Gente

Tia Lúcia é homenageada pelo Escravos da Mauá

Artista baiana de 76 anos que morreu no último dia 9 tem missa de sétimo dia neste sábado (15) e roda de samba do Escravos da Mauá no domingo (16)

14 de setembro de 2018
Tia Lúcia, que morreu em setembro, deixou uma importante obra pela cultura negra no Rio (Foto: Divulgação)

Compartilhe essa notícia em sua rede social:
Tia Lúcia pintava quadros usando materiais recicláveis (Foto: Porto Maravilha)

A Zona Portuária chora a perda de Tia Lúcia. Mulher, negra, artista, a baiana Lúcia Maria dos Santos faleceu no dia 9 de setembro, aos 76 anos, deixando um legado artístico e cultural para a região, especialmente para as novas gerações.

Ela fazia quadros com material reciclável e organizou exposição com produção artística local, além de oferecer oficinas gratuitas para crianças da região, utilizando materiais recicláveis para a construção de brinquedos, pintura e teatro. Neste projeto de valorização da cultura popular, ensinava cantos de samba de roda e histórias da ancestralidade negra presente na área.
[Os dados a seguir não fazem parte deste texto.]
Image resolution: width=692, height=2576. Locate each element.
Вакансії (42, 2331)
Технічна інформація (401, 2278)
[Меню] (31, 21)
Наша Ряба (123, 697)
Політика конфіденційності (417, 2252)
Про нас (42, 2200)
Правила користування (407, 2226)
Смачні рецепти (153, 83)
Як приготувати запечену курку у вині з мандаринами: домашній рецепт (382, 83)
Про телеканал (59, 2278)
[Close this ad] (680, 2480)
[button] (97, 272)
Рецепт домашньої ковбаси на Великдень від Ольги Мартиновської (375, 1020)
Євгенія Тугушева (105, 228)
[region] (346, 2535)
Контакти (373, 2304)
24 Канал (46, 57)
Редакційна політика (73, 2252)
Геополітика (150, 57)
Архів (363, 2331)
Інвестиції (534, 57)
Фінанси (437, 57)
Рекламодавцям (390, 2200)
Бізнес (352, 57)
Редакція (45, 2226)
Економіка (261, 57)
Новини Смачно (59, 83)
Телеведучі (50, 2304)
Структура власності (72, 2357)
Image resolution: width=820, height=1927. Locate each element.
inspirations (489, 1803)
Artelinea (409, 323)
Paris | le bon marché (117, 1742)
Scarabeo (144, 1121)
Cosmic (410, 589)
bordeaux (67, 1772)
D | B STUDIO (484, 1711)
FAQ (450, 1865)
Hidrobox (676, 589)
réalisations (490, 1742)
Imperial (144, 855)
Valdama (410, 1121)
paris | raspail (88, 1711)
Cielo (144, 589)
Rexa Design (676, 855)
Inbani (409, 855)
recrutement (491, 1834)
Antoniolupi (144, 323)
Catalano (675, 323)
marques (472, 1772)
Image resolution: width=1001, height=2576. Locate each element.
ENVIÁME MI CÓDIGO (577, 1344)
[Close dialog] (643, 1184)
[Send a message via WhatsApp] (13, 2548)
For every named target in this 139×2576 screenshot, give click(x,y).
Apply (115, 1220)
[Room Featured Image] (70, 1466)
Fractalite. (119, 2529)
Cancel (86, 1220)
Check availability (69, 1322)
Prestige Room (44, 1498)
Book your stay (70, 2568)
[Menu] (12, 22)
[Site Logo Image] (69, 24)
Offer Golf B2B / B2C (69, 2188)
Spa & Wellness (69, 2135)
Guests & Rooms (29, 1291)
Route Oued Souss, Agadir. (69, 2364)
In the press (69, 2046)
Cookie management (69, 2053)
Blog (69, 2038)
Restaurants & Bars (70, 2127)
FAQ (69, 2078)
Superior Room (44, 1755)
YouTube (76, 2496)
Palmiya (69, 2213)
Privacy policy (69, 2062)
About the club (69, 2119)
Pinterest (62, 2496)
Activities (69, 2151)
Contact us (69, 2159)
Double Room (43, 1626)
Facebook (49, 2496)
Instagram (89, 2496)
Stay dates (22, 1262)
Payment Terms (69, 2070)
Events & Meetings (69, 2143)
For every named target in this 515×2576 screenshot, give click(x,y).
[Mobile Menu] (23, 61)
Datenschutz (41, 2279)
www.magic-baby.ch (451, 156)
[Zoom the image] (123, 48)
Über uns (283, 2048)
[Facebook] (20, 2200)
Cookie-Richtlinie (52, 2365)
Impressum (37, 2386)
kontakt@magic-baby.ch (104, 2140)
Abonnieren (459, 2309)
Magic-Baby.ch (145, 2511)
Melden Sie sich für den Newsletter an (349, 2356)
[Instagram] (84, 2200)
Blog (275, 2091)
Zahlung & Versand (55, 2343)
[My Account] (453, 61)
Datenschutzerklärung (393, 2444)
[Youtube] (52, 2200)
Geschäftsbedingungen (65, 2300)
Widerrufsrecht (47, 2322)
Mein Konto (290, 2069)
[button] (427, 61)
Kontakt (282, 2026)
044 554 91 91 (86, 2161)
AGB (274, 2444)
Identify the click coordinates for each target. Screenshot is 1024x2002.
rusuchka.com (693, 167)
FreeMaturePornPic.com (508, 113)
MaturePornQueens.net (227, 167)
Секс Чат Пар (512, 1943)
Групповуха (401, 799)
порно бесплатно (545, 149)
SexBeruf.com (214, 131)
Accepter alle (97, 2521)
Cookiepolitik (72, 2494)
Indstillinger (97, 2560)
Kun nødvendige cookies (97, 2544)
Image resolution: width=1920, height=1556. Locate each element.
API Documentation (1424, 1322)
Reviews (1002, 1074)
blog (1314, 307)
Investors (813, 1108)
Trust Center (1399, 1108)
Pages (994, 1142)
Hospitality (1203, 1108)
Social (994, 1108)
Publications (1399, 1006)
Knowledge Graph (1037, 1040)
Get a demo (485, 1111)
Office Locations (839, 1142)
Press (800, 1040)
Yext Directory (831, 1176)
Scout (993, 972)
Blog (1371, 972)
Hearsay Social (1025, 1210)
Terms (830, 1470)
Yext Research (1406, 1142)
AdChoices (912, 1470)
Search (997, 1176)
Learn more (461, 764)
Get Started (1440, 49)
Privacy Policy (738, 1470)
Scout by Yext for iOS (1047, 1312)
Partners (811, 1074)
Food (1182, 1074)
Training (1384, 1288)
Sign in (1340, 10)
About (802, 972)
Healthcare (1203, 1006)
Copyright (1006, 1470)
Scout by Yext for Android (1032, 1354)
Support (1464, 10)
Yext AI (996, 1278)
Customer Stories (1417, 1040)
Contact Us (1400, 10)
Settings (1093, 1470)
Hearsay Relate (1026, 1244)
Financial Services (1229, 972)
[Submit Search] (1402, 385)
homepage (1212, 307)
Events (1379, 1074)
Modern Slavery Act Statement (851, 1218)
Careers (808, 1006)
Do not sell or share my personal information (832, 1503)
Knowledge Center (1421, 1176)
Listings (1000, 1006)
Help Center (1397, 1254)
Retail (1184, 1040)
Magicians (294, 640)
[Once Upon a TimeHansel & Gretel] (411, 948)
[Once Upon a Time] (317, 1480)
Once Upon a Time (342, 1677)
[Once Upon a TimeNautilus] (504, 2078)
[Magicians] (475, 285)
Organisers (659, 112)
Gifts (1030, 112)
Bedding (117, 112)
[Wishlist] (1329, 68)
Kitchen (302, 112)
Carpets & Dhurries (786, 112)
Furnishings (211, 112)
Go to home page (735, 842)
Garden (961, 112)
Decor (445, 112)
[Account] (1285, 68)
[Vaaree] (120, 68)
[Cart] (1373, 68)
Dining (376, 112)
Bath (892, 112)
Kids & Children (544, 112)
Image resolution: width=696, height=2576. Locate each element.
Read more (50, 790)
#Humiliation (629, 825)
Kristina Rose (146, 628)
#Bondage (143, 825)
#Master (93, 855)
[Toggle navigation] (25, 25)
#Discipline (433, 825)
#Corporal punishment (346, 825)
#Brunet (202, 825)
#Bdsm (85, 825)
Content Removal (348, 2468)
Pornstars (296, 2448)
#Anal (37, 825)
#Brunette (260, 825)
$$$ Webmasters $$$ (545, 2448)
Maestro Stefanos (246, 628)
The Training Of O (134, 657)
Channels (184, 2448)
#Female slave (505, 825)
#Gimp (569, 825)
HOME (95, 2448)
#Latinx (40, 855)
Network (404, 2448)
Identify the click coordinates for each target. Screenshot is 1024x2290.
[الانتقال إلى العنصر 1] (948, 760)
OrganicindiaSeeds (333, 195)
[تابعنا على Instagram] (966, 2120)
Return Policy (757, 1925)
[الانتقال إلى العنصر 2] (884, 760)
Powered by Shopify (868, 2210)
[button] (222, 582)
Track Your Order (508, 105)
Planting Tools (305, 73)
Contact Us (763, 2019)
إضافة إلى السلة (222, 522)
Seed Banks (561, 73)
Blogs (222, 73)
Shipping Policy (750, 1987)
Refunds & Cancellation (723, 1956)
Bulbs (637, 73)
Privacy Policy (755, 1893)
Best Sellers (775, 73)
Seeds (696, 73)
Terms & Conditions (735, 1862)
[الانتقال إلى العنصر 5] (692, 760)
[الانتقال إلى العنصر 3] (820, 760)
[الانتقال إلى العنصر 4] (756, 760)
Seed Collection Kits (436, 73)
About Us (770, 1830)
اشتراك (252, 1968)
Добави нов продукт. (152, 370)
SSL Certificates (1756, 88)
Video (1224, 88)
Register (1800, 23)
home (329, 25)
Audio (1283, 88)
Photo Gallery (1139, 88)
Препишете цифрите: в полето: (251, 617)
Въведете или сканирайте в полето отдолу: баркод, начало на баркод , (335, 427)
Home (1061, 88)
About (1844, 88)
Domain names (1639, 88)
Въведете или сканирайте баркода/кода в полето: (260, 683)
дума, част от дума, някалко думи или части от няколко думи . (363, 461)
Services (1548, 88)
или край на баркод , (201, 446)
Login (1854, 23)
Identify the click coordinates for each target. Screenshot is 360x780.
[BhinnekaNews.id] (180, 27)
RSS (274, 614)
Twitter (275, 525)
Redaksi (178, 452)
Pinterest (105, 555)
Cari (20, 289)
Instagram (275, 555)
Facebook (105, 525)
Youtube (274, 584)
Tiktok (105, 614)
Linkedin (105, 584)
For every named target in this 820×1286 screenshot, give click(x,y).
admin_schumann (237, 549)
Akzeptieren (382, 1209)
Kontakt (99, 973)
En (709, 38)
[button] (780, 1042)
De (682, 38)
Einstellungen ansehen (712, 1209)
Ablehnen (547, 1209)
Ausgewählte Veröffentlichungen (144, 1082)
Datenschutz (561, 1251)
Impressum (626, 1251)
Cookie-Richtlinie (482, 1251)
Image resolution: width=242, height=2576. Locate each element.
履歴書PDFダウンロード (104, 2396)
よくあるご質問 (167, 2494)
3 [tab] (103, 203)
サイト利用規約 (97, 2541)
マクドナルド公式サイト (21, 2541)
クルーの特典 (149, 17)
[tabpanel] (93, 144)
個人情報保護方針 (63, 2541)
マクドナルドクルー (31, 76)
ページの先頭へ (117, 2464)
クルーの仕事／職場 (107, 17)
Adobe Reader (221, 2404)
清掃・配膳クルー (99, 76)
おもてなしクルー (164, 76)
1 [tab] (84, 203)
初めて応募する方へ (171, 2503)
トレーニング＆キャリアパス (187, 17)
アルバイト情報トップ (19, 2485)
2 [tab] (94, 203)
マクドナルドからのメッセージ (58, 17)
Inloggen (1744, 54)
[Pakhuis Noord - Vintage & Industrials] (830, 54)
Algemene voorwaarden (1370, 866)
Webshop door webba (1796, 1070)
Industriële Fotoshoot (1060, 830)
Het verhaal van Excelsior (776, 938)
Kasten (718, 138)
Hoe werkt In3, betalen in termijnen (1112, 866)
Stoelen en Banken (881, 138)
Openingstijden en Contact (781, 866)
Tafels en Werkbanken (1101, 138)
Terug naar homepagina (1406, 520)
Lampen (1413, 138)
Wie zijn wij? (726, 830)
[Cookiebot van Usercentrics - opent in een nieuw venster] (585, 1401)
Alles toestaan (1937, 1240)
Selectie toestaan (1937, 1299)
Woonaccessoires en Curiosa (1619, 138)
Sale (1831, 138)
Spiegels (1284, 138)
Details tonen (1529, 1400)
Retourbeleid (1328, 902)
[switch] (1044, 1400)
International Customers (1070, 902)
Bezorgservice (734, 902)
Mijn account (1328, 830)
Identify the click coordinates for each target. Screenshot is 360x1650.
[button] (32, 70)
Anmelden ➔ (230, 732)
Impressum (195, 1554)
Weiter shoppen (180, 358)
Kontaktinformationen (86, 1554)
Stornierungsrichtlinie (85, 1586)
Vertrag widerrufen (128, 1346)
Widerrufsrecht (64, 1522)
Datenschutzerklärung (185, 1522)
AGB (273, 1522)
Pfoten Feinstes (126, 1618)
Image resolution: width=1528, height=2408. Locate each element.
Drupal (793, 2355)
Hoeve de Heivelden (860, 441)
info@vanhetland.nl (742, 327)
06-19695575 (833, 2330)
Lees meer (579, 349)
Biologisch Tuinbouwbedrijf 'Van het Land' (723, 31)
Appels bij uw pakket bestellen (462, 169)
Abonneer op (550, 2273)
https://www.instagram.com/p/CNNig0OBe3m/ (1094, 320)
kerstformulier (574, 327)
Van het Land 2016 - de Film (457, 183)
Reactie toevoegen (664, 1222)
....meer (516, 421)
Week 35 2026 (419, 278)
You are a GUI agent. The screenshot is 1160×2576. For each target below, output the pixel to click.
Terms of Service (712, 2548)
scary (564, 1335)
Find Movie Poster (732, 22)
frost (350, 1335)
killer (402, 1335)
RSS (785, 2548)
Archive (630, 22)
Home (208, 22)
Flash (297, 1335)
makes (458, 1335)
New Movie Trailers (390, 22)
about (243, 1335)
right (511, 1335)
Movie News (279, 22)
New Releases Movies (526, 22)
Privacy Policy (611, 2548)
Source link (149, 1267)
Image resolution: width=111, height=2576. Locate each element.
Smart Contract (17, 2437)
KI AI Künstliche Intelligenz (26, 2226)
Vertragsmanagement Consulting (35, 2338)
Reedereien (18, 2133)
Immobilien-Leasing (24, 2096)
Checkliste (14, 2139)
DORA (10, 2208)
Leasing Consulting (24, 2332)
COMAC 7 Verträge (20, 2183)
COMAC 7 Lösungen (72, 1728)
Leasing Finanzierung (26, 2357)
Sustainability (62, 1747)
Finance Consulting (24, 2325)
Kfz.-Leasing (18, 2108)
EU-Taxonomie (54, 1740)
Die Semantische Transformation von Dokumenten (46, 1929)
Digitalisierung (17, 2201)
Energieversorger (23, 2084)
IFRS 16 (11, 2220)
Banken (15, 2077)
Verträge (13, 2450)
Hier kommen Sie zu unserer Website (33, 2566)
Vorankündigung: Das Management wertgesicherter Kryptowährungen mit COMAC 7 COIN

Neste sábado (15), às 10h, será celebrada a missa de sétimo dia na Igreja Matriz de Santa Rita. A roda de samba Escravos da Mauá faz uma homenagem a ela no encontro Prainha Móvel, que acontece neste domingo (16), em frente à Rua Dois de Dezembro.

tia lucia - foto escravos da mauá
Tia Lúcia é homenageada em na roda de samba Escravos da Mauá (Foto: Reprodução do Facebook)

“Impossível esquecer o dia em que Tia Lucia apareceu pela primeira vez dançando na sacada de um dos sobrados do Largo da Prainha, durante uma roda de samba do Escravos da Mauá. Essa grande representante da região portuária vai ficar para sempre em nossos corações e para ela cantaremos no próximo encontro Prainha Móvel. Aquele abraço, Tia Lucia!”, convidam os organizadores.

tia lucia - foto porto maravilha2
Tia Lúcia fazia oficinas com materiais recicláveis para crianças da região (Foto: Porto Maravilha)

“Se a Lúcia foi uma mulher, foi uma menina primeiro, que lutou muito para conseguir o que tem”, conta Tia Lúcia, em vídeo gravado em 2016 no Instituto Pretos Novos (veja abaixo).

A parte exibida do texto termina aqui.